* Exercise brief *
What lines below hold the string "blue"? Copy them all.

Segment Start: Information shown

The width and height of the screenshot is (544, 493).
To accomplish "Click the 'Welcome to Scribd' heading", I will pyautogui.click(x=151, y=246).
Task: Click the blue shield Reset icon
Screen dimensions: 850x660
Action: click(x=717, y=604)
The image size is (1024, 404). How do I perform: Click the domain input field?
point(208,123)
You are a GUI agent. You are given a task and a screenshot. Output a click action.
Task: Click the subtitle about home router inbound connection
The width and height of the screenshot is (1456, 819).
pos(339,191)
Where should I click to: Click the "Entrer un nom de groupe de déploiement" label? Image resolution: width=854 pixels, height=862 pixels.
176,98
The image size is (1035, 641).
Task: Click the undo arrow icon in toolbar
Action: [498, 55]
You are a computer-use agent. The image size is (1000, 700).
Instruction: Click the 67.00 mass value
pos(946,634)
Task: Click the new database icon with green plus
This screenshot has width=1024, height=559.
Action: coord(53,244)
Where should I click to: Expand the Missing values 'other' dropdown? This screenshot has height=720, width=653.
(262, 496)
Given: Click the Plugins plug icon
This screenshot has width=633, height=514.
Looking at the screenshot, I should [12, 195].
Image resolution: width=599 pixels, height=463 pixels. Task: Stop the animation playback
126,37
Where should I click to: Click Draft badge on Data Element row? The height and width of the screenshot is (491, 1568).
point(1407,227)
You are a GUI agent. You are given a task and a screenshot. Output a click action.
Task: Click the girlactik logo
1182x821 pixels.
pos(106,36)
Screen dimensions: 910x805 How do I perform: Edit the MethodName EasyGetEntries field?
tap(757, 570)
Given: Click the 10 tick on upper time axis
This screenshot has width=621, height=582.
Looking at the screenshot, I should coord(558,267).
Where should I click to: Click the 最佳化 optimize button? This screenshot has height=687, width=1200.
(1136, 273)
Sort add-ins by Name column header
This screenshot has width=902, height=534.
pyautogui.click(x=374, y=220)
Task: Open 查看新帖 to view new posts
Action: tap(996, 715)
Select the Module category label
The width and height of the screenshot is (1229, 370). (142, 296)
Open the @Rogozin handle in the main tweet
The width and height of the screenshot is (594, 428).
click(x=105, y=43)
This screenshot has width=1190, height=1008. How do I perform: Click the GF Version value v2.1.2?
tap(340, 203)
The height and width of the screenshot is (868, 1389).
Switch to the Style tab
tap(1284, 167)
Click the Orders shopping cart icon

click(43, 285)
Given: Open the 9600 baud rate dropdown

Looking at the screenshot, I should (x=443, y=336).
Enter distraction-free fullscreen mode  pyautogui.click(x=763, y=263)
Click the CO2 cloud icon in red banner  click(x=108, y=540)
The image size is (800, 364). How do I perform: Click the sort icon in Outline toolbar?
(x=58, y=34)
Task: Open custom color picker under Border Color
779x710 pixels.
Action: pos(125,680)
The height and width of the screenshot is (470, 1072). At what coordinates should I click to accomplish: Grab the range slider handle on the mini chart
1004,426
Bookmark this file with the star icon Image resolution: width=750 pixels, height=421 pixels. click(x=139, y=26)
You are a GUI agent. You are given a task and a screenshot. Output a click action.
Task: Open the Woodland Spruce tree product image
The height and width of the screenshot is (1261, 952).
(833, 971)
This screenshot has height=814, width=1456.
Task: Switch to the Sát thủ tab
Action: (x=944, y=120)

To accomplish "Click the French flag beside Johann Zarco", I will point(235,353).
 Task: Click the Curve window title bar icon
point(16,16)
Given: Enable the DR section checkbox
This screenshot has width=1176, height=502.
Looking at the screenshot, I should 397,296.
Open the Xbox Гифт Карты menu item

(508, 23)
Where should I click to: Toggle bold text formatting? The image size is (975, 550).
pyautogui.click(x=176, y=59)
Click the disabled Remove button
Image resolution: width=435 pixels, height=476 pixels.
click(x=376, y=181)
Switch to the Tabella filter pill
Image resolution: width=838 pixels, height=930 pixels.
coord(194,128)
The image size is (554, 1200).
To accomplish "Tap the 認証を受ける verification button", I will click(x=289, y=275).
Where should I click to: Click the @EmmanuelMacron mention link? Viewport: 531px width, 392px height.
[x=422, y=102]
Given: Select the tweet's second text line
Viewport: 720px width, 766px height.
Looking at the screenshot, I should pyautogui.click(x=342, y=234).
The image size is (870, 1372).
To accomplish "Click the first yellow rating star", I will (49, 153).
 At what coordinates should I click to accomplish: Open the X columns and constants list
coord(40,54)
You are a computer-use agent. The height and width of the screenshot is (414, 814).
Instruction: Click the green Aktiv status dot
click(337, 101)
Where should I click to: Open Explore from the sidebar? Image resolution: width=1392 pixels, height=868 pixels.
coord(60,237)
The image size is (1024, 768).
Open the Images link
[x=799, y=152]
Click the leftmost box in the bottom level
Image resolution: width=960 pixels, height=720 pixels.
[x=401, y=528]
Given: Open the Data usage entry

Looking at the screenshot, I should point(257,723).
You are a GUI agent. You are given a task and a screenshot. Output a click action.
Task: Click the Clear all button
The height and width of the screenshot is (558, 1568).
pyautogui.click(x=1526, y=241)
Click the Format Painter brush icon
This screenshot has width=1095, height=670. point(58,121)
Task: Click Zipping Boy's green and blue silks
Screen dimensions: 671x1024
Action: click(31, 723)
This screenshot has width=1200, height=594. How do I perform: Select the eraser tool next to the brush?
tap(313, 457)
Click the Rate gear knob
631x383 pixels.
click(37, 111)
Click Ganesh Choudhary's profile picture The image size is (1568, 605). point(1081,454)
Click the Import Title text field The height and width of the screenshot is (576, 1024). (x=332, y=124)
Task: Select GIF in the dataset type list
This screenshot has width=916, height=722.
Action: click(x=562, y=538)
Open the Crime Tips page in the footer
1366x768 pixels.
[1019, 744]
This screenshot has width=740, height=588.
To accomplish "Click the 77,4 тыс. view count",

Segment End: Information shown

* Task result *
Task: Click the blue shield Reset icon
Task: Click Zipping Boy's green and blue silks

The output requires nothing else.